The best I can think of is that plants are close to the ground and a "planta" is, from what I understand, a ground-level architectural plan, but that's just a shot in the dark. Aulete usually would help with origination but, in this case, it doesn't.
It looks as though it ultimately comes from the sole of your foot!
An architectural planta is a floor plan. My Dicionário da Academia das Ciências de Lisboa (DACL) says planta in all its meanings comes from the Latin word, well, planta, which meant a plant; a shot, twig, or sprout; and the sole of the foot. Now this doesn’t help much. The best dictionary for etymology I know of is the big Houaiss, but I don't have one yet.
I think the answer lies with the verb plantar. Plantar means of course to plant a tree or flower so that they can grow roots into the soil. But according to the DACL it also means to firmly set something onto or into the ground, such as pitching a tent, driving stakes into the ground, and laying foundation stones. These days we’d say montar a tent, cravar, espetar stakes, and assentar foundation stones, so plantar in this latter sense is probably old use, which is what we’re looking for here.

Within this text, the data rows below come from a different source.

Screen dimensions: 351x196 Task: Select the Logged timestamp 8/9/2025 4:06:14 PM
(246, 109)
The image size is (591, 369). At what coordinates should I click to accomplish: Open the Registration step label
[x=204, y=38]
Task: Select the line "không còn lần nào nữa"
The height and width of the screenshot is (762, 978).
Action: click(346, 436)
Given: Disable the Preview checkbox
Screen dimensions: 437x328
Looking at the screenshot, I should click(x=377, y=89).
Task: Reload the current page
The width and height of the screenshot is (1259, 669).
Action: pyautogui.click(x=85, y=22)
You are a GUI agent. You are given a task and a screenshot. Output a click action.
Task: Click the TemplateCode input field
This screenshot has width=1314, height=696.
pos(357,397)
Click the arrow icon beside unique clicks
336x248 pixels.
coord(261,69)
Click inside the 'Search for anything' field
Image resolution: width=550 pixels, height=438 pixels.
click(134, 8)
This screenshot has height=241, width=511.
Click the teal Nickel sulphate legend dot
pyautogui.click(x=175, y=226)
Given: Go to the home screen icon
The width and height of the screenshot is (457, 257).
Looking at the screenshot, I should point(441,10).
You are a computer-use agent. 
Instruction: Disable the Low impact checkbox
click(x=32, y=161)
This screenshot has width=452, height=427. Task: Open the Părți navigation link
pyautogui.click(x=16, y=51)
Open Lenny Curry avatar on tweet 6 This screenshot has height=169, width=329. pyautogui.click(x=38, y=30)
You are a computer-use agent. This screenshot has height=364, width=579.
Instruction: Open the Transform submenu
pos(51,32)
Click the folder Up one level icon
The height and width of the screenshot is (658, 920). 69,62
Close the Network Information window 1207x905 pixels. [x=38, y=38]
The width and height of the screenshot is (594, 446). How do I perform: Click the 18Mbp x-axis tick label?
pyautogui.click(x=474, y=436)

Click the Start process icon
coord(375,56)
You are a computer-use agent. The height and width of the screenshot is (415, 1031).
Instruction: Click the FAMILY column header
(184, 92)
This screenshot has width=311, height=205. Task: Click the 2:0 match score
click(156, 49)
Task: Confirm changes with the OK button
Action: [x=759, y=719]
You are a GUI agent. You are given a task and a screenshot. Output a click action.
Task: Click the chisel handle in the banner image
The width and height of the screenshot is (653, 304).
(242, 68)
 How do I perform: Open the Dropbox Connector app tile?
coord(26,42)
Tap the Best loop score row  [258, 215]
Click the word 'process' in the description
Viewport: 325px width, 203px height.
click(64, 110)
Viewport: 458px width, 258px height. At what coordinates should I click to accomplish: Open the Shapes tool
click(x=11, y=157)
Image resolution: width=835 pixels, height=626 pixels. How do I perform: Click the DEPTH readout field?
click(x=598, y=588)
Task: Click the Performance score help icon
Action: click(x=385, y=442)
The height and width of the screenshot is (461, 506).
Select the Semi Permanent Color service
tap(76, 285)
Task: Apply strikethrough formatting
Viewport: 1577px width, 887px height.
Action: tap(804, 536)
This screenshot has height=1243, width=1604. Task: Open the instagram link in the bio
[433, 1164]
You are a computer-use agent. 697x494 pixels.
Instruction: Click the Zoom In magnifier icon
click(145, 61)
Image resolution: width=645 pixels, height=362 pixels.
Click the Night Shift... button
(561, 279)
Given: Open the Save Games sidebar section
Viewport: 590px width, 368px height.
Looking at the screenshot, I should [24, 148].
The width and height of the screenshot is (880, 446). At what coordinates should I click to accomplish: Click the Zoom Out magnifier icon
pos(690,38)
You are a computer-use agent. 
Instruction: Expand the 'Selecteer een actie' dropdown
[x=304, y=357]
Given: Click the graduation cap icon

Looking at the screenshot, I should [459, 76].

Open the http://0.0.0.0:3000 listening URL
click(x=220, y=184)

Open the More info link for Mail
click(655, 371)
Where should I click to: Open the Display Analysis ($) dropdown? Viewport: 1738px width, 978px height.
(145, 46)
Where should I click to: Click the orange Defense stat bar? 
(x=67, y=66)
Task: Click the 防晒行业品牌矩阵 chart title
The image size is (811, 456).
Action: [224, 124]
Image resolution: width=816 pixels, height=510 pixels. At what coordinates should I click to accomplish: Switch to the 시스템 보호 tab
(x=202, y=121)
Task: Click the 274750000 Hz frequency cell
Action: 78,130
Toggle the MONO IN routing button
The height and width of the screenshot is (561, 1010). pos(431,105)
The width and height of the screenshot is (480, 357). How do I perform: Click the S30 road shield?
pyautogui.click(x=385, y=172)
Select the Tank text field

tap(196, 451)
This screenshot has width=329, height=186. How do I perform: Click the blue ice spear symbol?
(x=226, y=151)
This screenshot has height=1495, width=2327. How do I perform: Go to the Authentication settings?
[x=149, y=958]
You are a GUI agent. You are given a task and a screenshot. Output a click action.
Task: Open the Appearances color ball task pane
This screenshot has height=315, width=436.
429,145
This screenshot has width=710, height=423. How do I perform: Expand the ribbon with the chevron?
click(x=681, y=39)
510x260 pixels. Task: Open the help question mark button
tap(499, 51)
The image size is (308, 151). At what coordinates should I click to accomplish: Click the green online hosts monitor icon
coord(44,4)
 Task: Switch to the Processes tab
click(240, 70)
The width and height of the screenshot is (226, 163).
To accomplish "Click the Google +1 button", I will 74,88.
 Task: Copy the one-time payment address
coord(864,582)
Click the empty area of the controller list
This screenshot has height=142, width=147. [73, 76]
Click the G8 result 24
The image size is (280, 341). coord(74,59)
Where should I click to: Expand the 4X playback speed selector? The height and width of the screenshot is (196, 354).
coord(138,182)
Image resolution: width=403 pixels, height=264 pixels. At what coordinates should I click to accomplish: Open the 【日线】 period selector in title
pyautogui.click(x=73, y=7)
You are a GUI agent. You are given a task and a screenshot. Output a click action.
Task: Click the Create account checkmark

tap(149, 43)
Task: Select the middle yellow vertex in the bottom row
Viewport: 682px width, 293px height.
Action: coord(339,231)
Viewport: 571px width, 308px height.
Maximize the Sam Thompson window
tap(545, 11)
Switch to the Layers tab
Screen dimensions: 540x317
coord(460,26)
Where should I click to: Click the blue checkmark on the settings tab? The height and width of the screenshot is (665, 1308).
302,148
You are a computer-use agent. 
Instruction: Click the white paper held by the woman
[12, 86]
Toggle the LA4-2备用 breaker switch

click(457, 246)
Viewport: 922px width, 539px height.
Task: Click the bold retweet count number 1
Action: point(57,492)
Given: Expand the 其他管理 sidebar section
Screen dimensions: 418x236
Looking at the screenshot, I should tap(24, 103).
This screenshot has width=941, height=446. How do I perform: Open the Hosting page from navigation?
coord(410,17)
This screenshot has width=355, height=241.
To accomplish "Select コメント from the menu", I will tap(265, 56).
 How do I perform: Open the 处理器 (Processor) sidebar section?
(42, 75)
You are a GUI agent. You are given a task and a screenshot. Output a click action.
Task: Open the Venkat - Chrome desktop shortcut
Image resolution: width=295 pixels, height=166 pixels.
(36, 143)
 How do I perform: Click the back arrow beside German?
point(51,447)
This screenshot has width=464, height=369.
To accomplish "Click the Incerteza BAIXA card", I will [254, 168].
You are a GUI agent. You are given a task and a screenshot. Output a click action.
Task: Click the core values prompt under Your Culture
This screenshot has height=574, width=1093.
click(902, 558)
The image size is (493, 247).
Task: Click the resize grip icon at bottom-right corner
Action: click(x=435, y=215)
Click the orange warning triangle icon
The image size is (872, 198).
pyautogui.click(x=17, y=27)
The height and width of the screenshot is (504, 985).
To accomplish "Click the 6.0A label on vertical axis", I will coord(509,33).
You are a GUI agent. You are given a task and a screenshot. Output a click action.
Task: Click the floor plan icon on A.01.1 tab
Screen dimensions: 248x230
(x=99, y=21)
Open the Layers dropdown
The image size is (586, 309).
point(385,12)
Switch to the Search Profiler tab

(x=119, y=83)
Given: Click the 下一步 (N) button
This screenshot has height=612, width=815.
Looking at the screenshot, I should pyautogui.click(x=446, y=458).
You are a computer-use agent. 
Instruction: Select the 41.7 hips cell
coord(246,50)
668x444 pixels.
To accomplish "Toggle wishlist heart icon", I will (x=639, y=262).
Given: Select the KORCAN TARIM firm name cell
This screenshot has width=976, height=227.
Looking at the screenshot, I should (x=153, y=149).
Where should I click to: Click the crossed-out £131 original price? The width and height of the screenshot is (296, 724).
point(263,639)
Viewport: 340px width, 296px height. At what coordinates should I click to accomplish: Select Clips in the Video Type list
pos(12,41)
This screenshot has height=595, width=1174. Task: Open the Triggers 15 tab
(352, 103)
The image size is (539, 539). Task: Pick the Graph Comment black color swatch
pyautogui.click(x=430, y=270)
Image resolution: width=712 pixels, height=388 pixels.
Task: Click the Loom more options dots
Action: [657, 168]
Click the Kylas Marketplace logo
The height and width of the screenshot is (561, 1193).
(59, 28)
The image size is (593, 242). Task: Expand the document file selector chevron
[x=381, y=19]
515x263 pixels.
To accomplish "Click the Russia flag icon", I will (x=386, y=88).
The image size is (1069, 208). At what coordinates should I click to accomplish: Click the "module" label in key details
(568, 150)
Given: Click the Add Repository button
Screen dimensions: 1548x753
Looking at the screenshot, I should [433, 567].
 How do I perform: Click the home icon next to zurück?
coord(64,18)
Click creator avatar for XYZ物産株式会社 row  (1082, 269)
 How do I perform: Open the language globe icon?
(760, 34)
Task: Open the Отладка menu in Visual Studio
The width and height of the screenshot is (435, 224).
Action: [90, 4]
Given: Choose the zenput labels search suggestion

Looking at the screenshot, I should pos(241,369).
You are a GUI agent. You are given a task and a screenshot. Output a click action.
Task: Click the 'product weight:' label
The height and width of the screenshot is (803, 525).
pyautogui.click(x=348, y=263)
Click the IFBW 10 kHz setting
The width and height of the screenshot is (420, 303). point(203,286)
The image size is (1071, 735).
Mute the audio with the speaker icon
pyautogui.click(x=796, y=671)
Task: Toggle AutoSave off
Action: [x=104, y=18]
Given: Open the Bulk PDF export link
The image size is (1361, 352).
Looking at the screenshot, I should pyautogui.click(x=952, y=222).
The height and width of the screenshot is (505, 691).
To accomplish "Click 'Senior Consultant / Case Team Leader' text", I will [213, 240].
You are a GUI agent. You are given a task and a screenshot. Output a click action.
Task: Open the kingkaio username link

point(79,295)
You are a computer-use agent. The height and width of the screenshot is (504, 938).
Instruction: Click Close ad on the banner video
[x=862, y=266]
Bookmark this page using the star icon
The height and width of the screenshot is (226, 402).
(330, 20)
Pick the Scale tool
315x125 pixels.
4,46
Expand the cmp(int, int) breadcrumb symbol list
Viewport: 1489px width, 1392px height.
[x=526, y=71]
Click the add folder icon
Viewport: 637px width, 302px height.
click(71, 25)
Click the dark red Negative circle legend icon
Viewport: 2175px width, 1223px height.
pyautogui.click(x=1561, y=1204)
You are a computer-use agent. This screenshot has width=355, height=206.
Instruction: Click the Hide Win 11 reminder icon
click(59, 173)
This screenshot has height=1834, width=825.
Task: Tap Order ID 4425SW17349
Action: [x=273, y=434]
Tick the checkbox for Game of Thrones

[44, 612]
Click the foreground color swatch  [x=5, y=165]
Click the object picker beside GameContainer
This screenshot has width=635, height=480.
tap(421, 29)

Now, to lay the foundations of a building you’d traditionally drive stakes into the ground (plantar estacas) and connect them with ropes or maybe poles to mark the boundaries of the foundation trenches. And then you’d lay stones (plantar pedras) in those trenches. So you’d make the actual planta or floor plan on a 1-to-1 scale on the ground. See this and this and this. I’m in speculative mode here, so you draw your own conclusion. But I’ll just add that forming the word planta from plantar in these senses would be very natural. Compare conta and contar (counting things), conto and contar (stories), fala and falar, and so on and on.
After all this I looked up the etymology of the French equivalent, and it looks as though the speculation above may be on the right track. My Hachette Pratique du Français says plan (planta, floor plan) comes from plant in the old sense of “assiette d’un édifice” (original quotation marks), which sounds like the plate (thing you eat from) of a building. And in assiette we have only assiette d’une route, plate of a road, which is the surface necessary for the construction of a road. The modern French plant also means the piece of ground planted with trees. Wiktionnaire says plan, non 2 (noun 2, the relevant one), was originally plant, our old friend the “plate of a buiding”, which was formed by removing er from the verb planter. Now planter has all the relevant meanings of the Portuguese plantar. So it looks as though plant, and most likely panta, originally meant the surface where you'd "plant" the building, and came later to mean a drawing of such place.
Both planter and plantar come from Latin plantare, which means to press into the ground with the sole of your foot (sola ou planta do pé in Portuguese). So Tchrist was right after all.